Thirteen new cabinet ministers were sworn in on Sunday, a day after the House of Representatives approved a cabinet shake-up in an emergency session called for by President Abdel-Fattah Al-Sisi.
Mustafa Madbouli, who has served as prime minister since June 2018, retained his position.
The latest changes to his cabinet are the fifth since Madbouli’s appointment, following shake ups in February, March and December 2019, and in October 2020.
Ten service sector portfolios — education, higher education, health, irrigation and water resources, emigration and expatriates affairs, civil aviation, culture, local development, labour force and military production — and three economic portfolios — public enterprise, trade and industry, and tourism and antiquities – changed hands.
In a brief statement to parliament on 13 August, President Al-Sisi said the changes had been made in consultation with Madbouli and in line with the constitution. After thanking the outgoing ministers for their service, Al-Sisi said the reshuffle “aimed at upgrading the government’s performance in key sectors, preserving the state’s interests and capabilities, and improving public services offered to citizens”.
Tarek Shawki, who had served as education minister since 2017, is replaced by Reda Hegazi, a former deputy minister for teachers’ affairs. MPs cheered Shawki’s departure. His reforms have long been subject to scathing attacks from both parents and teachers.
Hegazi, in a statement ahead of the swearing-in ceremony, said he would focus on improving the financial condition of school teachers.
“You will never get good education in the absence of loyal and devoted teachers, and that means improving their financial conditions,” said Hegazi.
Irrigation minister Mohamed Abdel-Atti is replaced by Hani Sweilam, professor of sustainable development at the American University in Cairo (AUC). Nader Noureddin, a professor of water resources at Cairo University’s Faculty of Engineering, said that since coming to office in 2016, Abdel-Atti had done a good job rationalising water consumption and reducing losses of Nile water.
“The new irrigation minister should continue with the same policies in order to mitigate the impact of any reduction in Nile flow caused by the Grand Ethiopian Renaissance Dam,” said Noureddin.

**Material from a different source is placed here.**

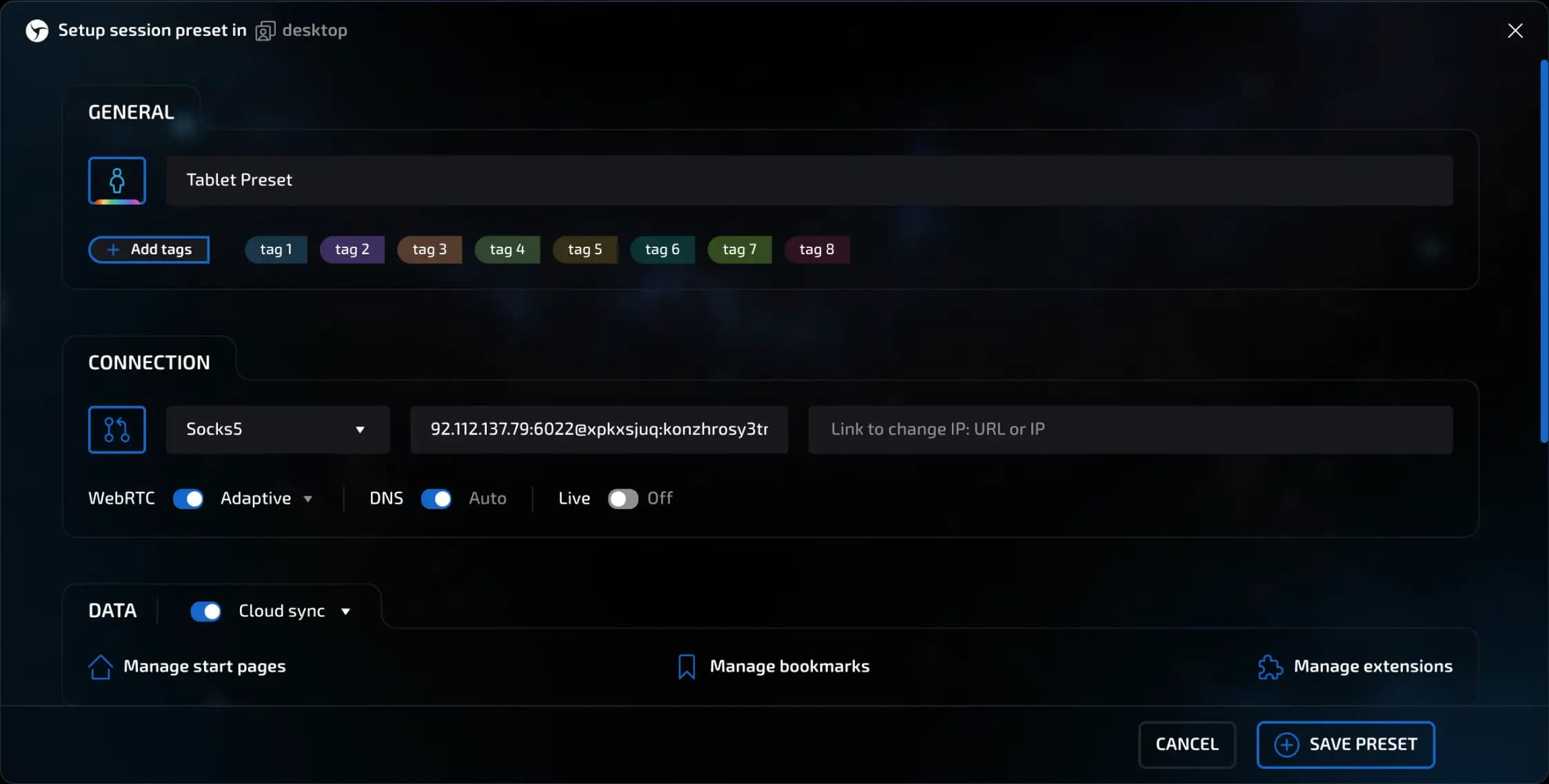The image size is (1549, 784).
Task: Click the plus circle icon on Save Preset
Action: (x=1286, y=744)
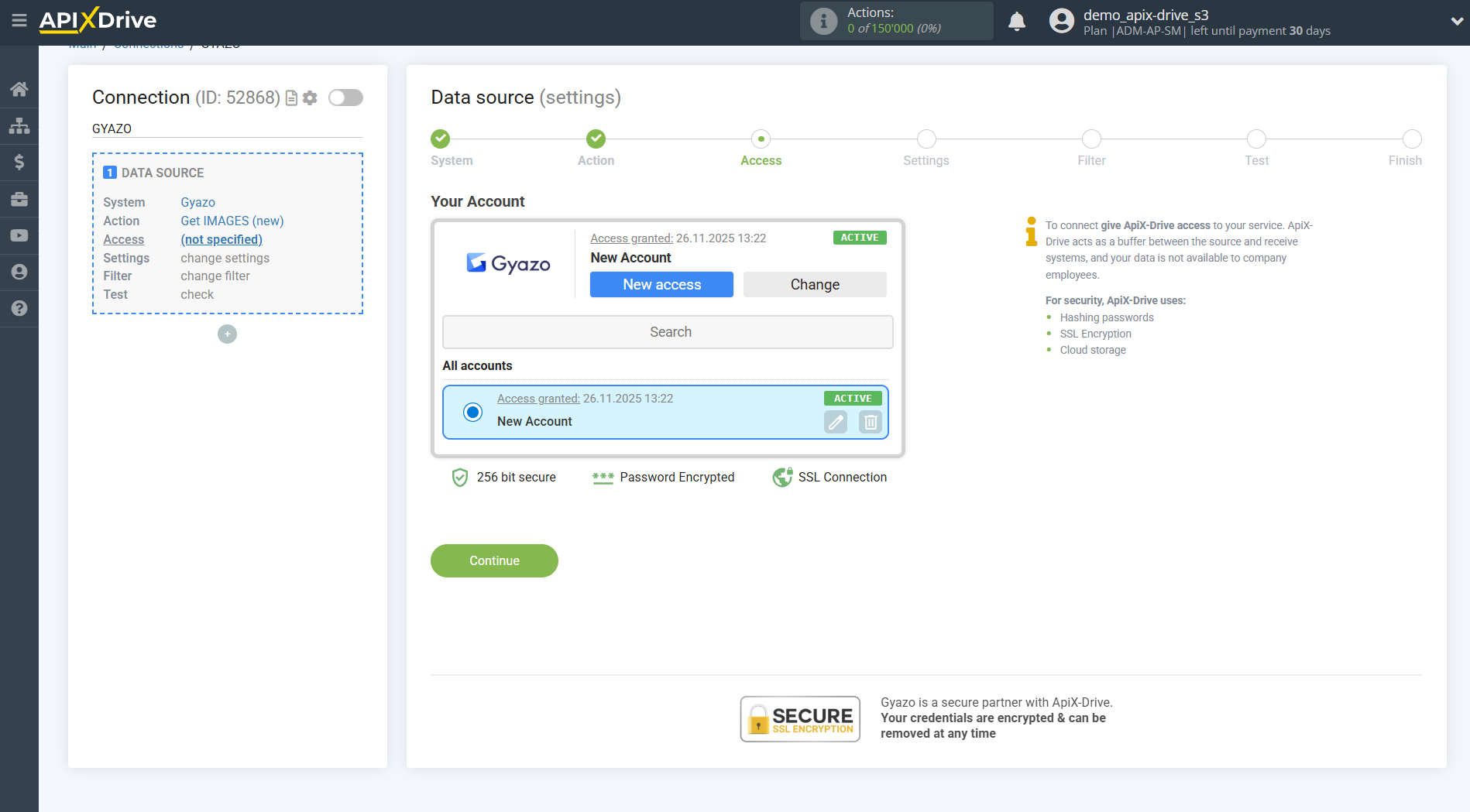Open the Test step in progress bar

(x=1256, y=140)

Most political analysts believe economic pressure from the fallout of the war in Ukraine, in the form of shrinking foreign exchange reserves and higher inflation, was a major factor behind the surprise reshuffle.
Hisham Tawfik, who had served as public enterprise minister since 2018, is being replaced by Mahmoud Mustafa Esmat, a former chairman of the Cairo Company for Glass Manufacturing. Khaled Al-Anany, minister of tourism and antiquities since 2016, is replaced by Commercial International Bank (CIB) Executive Director Ahmed Eissa, while Nevine Gamea, who had held the trade and industry portfolio since 2019, will hand it over to Ahmed Samir, the outgoing head of the House of Representative’s Economic Affairs Committee.
None of the so-called sovereign ministries are changing hands. Minister of Defence Mohamed Zaki, Minister of Interior Mahmoud Tawfik, Minister of Foreign Affairs Sameh Shoukri and Minister of Justice Omar Marawan have all been kept in post.
The shake up brings some new faces to the cabinet table. Soha Samir, a deputy foreign minister and manager of the African department, replaces Nabila Makram at the Ministry of Emigration.
Commander of the Egyptian Air Force Mohamed Abbas becomes minister of civil aviation in place of Mohamed Manar Ennaba. Hassan Mohamed Hassan Shehata was named minister of labour force instead of Mohamed Saafan. Shehata is the secretary-general of the General Egyptian Federation of Trade Unions (GEFTU). Nevine Youssef Al-Kilani replaces Enas Abdel-Dayem as minister of culture. Al-Kilani is the Dean of the Academy of Arts’ Higher Institute for Art Criticism.
Hisham Abdel-Ghani Amna, governor of Beheira, was named minister of local development, replacing Mahmoud Shaarawi.
Hassan Salama, a professor of political science at Cairo University, says some cabinet ministers lost their jobs “for poor performance, others for falling foul of public opinion”.
“Ministers like Mohamed Shaker, who has been minister of electricity since 2014, and Minister of Transport Kamel Al-Wazir, both popular because of the improvements they have made to services, were left in post.”
Speculation is rife that a reshuffle of Egypt’s 27 provincial governors is now on the cards.
“Such changes are common after cabinet reshuffles. And now Beheira governor Hisham Amna has been named the new minister of local development, someone will have to fill his post,” said Salama.
*A version of this article appears in print in the 18 August, 2022 edition of Al-Ahram Weekly.